BACKGROUND OF THE INVENTION
[0002] 1. Field of Invention
[0003] The present invention relates to plasma processing and more
particularly to a method for improved plasma processing.
[0004] 2. Description of Related Art
[0005] Typically, during materials processing, plasma is employed
to facilitate the addition and removal of material films when
fabricating composite material structures. For example, in
semiconductor processing, a (dry) plasma etch process is utilized
to remove or etch material along fine lines or within vias or
contacts patterned on a silicon substrate. Alternatively, for
example, a vapor deposition process is utilized to deposit material
along fine lines or within vias or contacts on a silicon substrate.
In the latter, vapor deposition processes include chemical vapor
deposition (CVD), and plasma enhanced chemical vapor deposition
(PECVD).
[0006] In PECVD, plasma is utilized to alter or enhance the film
deposition mechanism. For instance, plasma excitation generally
allows film-forming reactions to proceed at temperatures that are
significantly lower than those typically required to produce a
similar film by thermally excited CVD. In addition, plasma
excitation may activate film-forming chemical reactions that are
not energetically or kinetically favored in thermal CVD. The
chemical and physical properties of PECVD films may thus be varied
over a relatively wide range by adjusting process parameters.
[0007] More recently, atomic layer deposition (ALD), a form of
PECVD or more generally CVD, has emerged as a candidate for
ultra-thin gate film formation in front end-of-line (FEOL)
operations, as well as ultra-thin barrier layer and seed layer
formation for metallization in back end-of-line (BEOL) operations.
In ALD, two or more process gasses are introduced alternatingly and
sequentially in order to form a material film one monolayer at a
time.
[0008] As the feature size shrinks and the number and complexity of
the deposition process steps used during integrated circuit (IC)
fabrication escalate, the ability to control the transport of
deposition materials within such features becomes more
stringent.
[0009] Moreover, as feature sizes progressively shrink, they do so
at a rate greater than a rate at which the film thicknesses shrink.

▶ _COLLECTED DATA_
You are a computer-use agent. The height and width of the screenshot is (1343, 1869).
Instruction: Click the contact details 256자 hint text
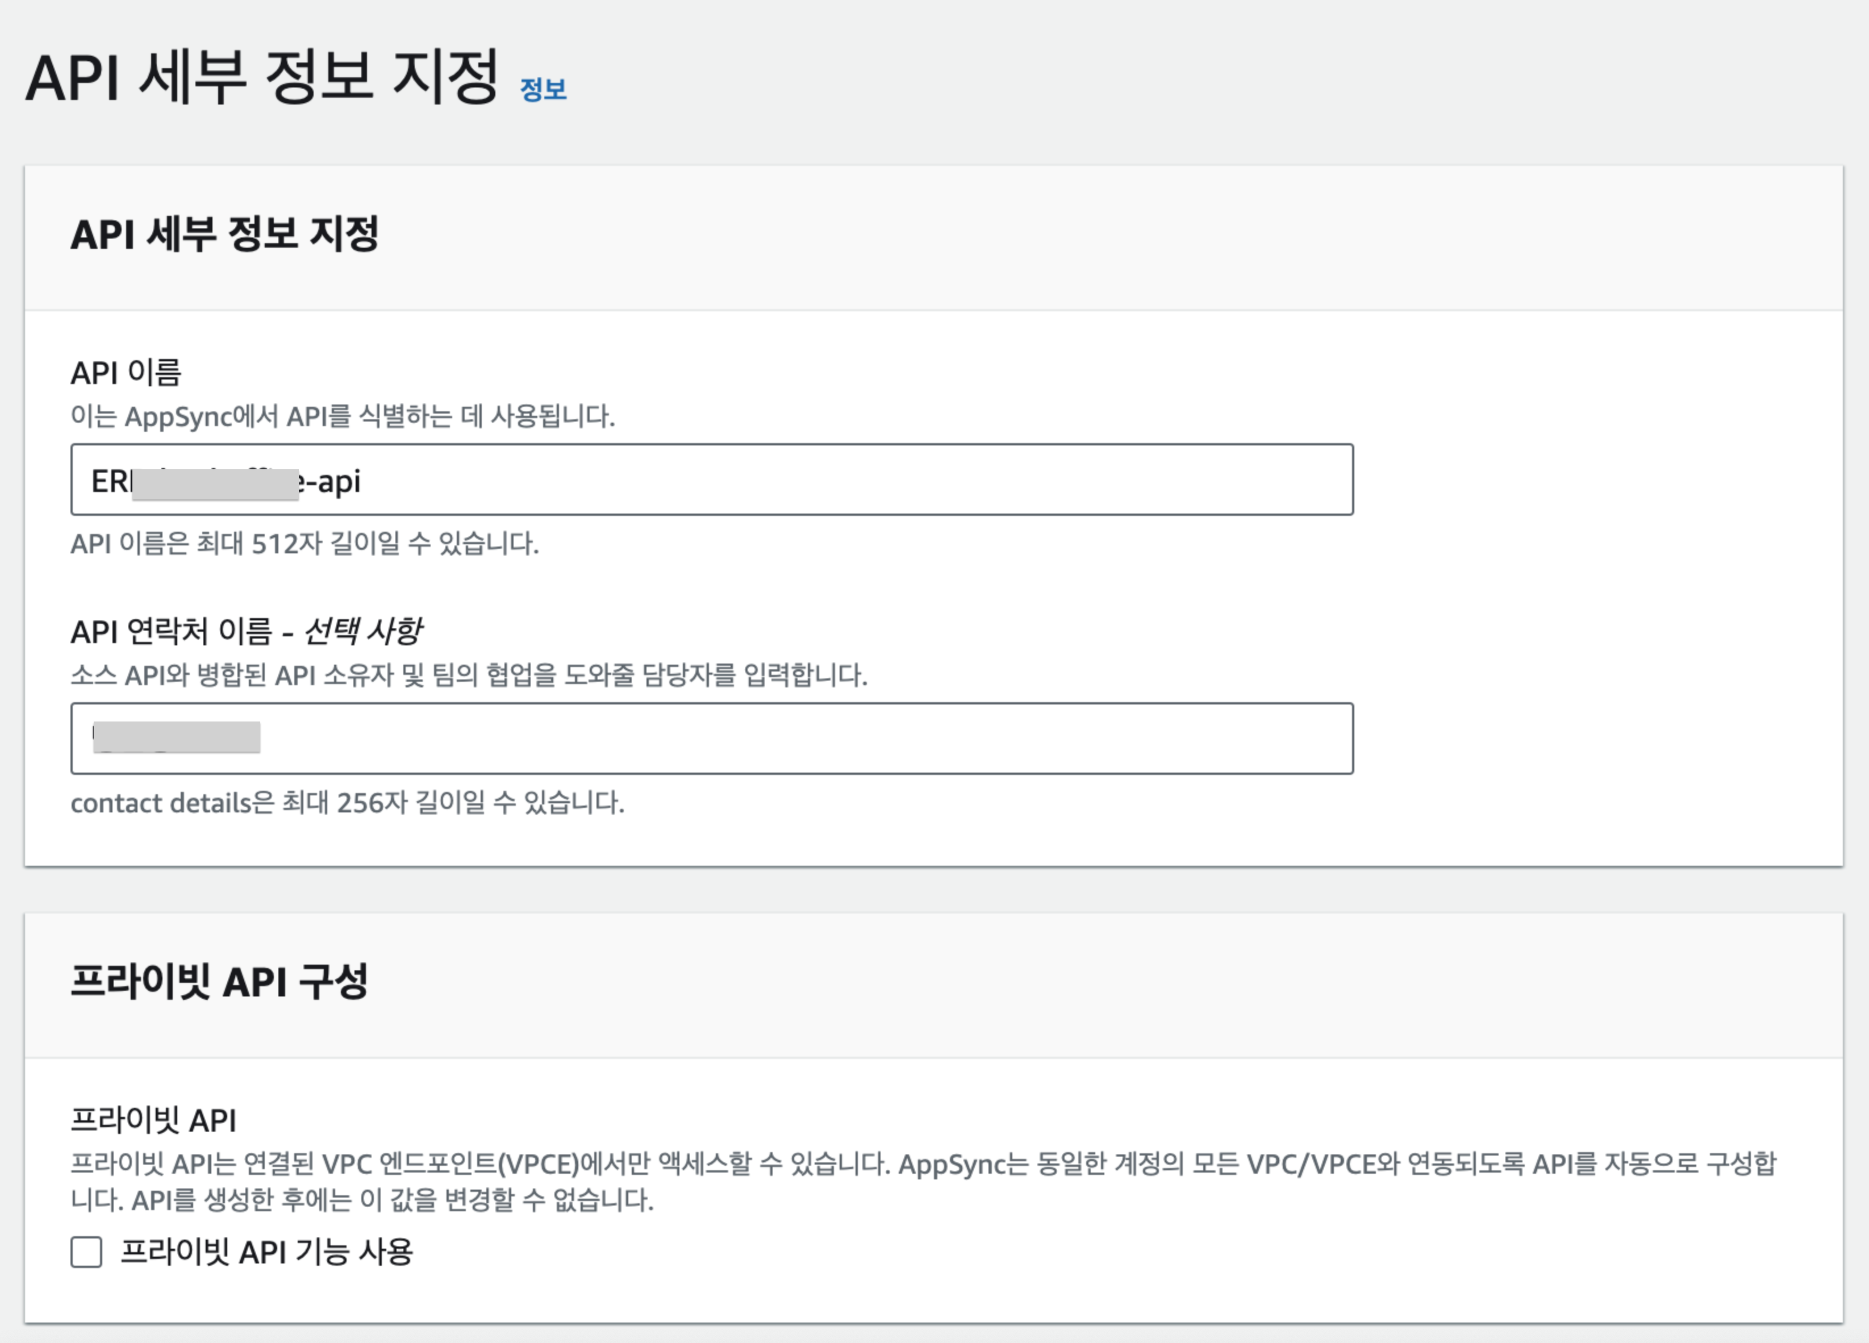tap(347, 803)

▶ _PROBLEM TO SOLVE_
From the plasma processing passage, output everything from "In ALD, two" down to "film thicknesses shrink.". The data has no connection to the plasma processing passage.

▶ _WRITTEN SOLUTION_
In ALD, two or more process gasses are introduced alternatingly and
sequentially in order to form a material film one monolayer at a
time.
[0008] As the feature size shrinks and the number and complexity of
the deposition process steps used during integrated circuit (IC)
fabrication escalate, the ability to control the transport of
deposition materials within such features becomes more
stringent.
[0009] Moreover, as feature sizes progressively shrink, they do so
at a rate greater than a rate at which the film thicknesses shrink.